Look below for the line that contains "1022x642 pixels. How", then quote it and all the lines after it, exactly, with the pictures left out.

Dataset records
Start of Block
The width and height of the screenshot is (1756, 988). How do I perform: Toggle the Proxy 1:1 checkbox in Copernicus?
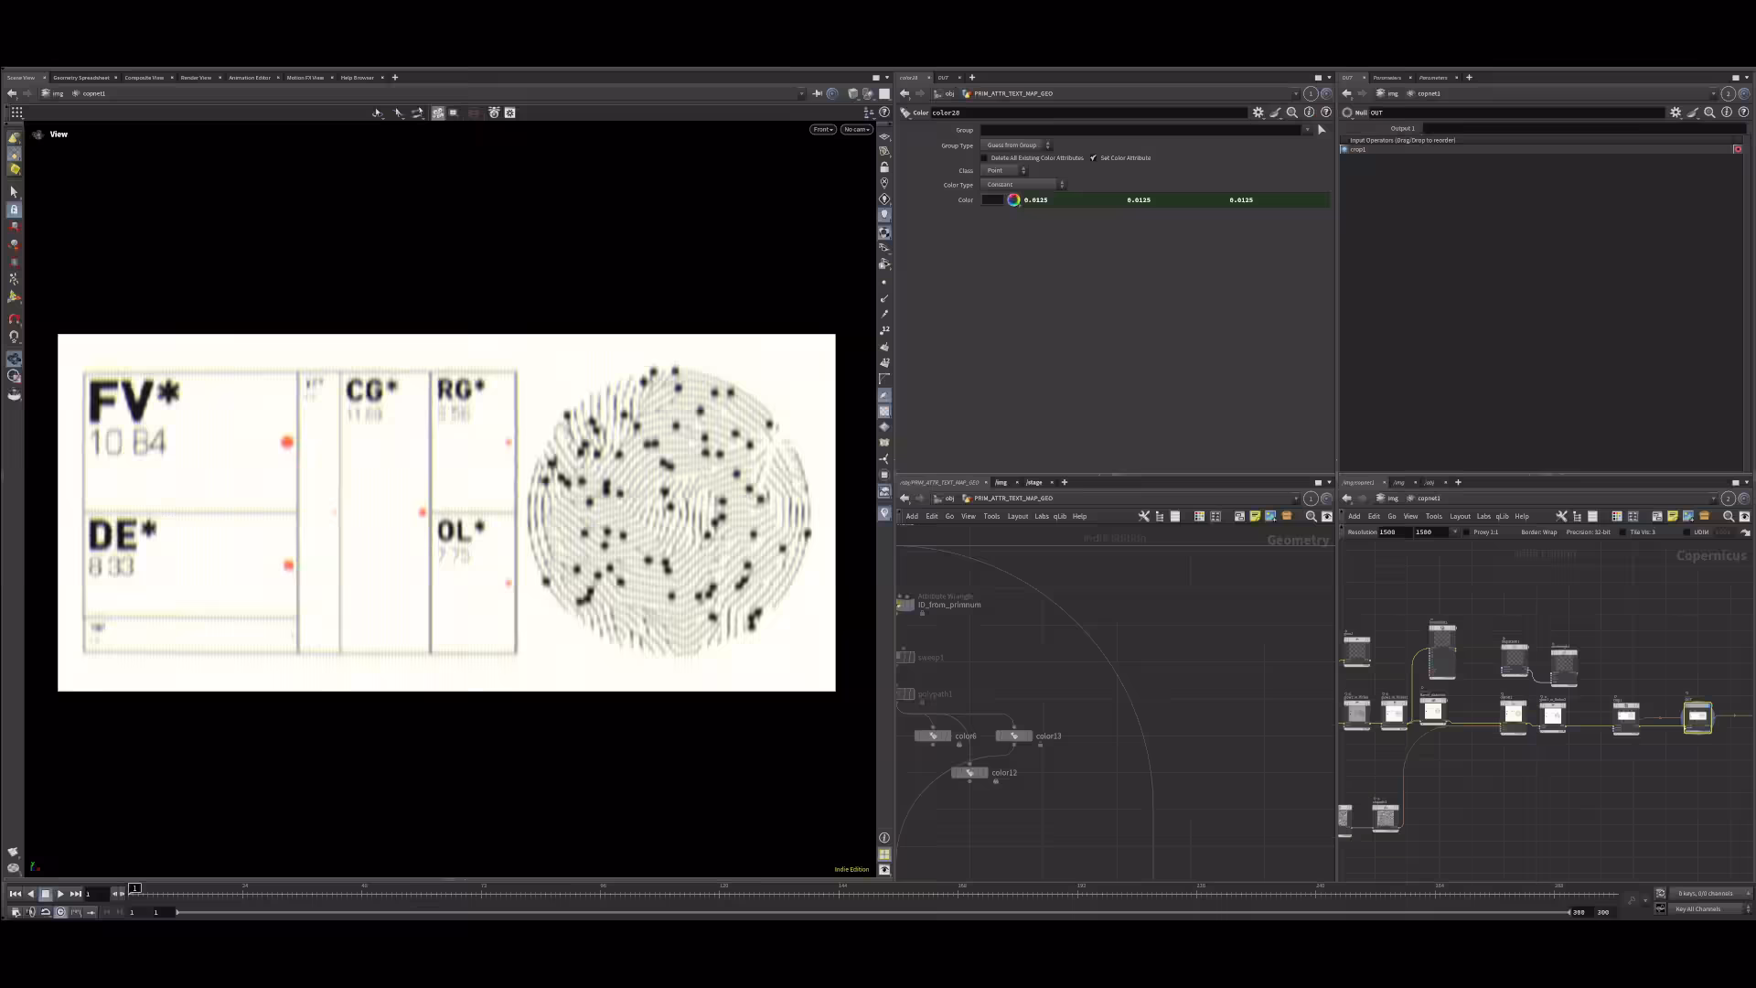[1466, 532]
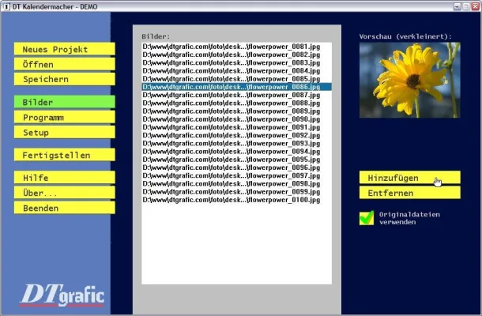Image resolution: width=482 pixels, height=316 pixels.
Task: Open the Programm section
Action: [x=64, y=117]
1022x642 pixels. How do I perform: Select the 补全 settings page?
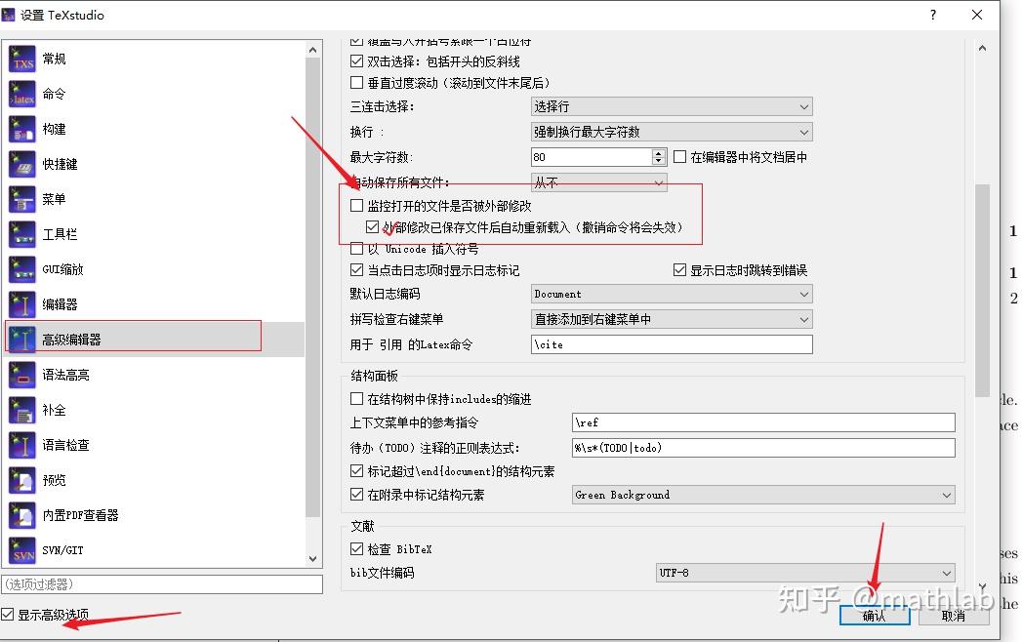21,410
End of Block
# EXPECTED OUTPUT
1022x642 pixels. How do I perform: Select the 补全 settings page?
21,410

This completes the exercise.